## Given task
Starting at the line that contains "This screenshot has height=657, width=878." and ending with the final line, put those lines into a JSON list of strings. Use one string per line and omit any blank lines.

(Data lines)

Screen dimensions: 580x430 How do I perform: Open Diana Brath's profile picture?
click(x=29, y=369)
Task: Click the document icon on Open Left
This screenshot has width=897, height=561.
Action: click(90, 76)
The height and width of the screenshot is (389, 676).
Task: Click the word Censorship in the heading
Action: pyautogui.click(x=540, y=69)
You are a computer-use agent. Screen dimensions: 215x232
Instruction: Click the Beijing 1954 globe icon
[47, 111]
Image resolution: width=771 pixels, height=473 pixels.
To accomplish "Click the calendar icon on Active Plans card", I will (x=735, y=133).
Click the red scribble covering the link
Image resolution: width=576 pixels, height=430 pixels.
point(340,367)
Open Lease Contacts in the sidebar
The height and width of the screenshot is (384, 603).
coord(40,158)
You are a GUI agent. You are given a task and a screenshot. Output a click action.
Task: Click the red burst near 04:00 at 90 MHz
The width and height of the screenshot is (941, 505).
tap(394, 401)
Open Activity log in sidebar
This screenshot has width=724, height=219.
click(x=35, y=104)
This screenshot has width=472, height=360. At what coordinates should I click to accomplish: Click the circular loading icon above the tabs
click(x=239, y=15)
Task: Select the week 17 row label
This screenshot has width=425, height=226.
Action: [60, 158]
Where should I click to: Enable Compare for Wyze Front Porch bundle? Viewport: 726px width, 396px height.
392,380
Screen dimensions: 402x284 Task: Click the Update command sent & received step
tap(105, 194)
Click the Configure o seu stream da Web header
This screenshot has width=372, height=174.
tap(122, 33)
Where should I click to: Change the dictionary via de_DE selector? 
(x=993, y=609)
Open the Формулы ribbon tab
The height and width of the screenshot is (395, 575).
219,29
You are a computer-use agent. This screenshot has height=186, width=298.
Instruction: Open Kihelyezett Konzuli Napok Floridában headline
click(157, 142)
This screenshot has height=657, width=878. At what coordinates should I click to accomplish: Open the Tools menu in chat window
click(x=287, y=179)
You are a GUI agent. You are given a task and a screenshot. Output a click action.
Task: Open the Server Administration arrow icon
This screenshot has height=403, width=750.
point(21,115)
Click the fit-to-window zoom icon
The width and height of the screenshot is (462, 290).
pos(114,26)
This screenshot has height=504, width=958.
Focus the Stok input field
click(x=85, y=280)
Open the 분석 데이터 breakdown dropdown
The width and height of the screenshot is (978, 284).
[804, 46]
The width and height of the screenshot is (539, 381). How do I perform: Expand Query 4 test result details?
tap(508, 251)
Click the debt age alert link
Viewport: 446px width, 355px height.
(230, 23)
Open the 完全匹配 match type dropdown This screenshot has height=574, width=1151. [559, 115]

## Written answer
[
  "This screenshot has height=657, width=878. At what coordinates should I click to accomplish: Open the Tools menu in chat window",
  "click(x=287, y=179)",
  "You are a GUI agent. You are given a task and a screenshot. Output a click action.",
  "Task: Open the Server Administration arrow icon",
  "This screenshot has height=403, width=750.",
  "point(21,115)",
  "Click the fit-to-window zoom icon",
  "The width and height of the screenshot is (462, 290).",
  "pos(114,26)",
  "This screenshot has height=504, width=958.",
  "Focus the Stok input field",
  "click(x=85, y=280)",
  "Open the 분석 데이터 breakdown dropdown",
  "The width and height of the screenshot is (978, 284).",
  "[804, 46]",
  "The width and height of the screenshot is (539, 381). How do I perform: Expand Query 4 test result details?",
  "tap(508, 251)",
  "Click the debt age alert link",
  "Viewport: 446px width, 355px height.",
  "(230, 23)",
  "Open the 完全匹配 match type dropdown This screenshot has height=574, width=1151. [559, 115]"
]